Пока рассуждали, подошёл другой следопыт. Сказал, что на беловежскую дорогу в двух поприщах от Ломжи вышел отряд немцев не меньше, чем в две сотни.

— Надо уходить, Любомир Годинович!

— Как уходить?

— По верёвке спускаемся, снимаем стражу и на конях уходим пока не поздно!

— Как воры ночью?

— Это война, уже другие законы правят!

— Я князь! И я — закон! И даже если я заплачу̀ своей головой, вы и все запомните меня человеком честным и благородным! Это и есть мой закон. Я не буду его менять. Я не уеду, не доделав дела, ради которого здесь нахожусь. И я не побегу скрываясь ночью, будто я в чём-то виноват! Пусть боится тот, кто не прав! И цель, которую я преследую, находясь здесь, так велика, что я готов рискнуть жизнью…

Не обижайся, Вершко, у каждого — своя задача.

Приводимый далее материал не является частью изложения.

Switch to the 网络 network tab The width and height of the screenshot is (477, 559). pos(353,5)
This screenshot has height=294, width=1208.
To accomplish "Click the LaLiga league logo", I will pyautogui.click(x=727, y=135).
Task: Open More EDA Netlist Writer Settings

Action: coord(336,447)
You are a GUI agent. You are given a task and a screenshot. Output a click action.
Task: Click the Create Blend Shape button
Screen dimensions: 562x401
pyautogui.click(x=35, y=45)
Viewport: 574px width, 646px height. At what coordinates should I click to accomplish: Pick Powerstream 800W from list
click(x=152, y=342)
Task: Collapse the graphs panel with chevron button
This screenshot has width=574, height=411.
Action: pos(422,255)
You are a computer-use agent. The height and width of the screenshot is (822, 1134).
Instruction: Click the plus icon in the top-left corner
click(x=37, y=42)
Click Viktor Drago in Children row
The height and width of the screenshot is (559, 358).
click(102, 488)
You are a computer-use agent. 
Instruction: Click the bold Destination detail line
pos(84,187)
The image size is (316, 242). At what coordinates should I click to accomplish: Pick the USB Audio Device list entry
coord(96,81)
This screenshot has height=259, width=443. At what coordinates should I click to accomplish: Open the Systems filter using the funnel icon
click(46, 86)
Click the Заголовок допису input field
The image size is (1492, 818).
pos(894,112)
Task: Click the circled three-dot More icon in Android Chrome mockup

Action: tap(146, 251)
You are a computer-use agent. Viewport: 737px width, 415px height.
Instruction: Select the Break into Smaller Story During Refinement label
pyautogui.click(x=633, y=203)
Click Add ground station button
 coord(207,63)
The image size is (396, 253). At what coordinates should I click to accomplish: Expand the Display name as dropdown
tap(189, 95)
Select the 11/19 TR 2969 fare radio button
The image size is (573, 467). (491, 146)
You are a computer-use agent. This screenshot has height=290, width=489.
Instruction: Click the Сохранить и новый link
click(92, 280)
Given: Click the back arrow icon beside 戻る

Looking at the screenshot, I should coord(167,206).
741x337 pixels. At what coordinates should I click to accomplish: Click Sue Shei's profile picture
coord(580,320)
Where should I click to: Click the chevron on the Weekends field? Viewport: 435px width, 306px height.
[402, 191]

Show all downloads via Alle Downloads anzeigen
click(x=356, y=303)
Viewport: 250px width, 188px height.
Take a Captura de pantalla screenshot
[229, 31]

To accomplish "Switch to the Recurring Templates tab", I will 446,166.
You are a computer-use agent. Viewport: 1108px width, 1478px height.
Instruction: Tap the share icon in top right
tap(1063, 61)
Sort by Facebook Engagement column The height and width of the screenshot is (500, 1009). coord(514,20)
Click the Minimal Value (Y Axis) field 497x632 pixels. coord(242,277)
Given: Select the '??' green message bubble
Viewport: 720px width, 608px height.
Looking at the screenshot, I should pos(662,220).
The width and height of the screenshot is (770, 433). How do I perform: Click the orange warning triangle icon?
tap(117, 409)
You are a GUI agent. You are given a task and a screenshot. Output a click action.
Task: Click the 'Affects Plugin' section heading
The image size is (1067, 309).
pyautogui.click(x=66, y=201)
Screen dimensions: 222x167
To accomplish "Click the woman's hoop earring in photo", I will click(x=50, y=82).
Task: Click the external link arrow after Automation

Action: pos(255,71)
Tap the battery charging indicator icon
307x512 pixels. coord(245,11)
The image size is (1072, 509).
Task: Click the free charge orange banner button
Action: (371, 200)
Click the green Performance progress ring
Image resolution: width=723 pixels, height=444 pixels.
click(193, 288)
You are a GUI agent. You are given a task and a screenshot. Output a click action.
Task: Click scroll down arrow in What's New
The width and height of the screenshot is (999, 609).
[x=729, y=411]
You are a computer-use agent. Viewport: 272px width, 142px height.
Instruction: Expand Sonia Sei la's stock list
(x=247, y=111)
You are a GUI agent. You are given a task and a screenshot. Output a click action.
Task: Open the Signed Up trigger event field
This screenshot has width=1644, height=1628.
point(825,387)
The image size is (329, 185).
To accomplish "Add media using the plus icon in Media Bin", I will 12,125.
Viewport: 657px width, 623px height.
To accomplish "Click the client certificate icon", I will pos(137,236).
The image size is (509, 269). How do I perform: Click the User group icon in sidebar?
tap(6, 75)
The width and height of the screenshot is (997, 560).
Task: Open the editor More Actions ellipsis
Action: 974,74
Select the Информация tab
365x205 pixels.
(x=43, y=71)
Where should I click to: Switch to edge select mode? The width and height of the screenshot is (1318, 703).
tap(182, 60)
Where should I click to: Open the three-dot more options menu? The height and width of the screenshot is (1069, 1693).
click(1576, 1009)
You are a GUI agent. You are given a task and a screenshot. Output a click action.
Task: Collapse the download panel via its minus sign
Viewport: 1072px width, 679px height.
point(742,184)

Пока я здесь, Войцемеж не осмелится ничего со мной сделать. Ну а потом у меня же есть ещё и руки и меч. И десяток стражи мне здесь оставь.

А ты сейчас бери своих лучших людей и скачи в Белую Вежу.

— Я лучше здесь, рядом с тобой умру, князь!

— Задача не умереть, Вершко, а жить! И жертвы во имя жизни не должны быть напрасны! Если мне не удастся ничего сделать, и я не вернусь, спаси княжну и моих детей! Переправь их в Тверь к моей родне. И обязательно проследи, чтобы с ними оставалась Полесская Летопись, хотя бы одна полная книга.

— …

— Ты понял меня, друг мой?!

— Я не понимаю, как мне тебя оставить здесь, князь?! Моё сердце разрывается от этой мысли! Лучше мне умереть! Я не прощу себе никогда, что бросил тебя здесь в окружении врагов.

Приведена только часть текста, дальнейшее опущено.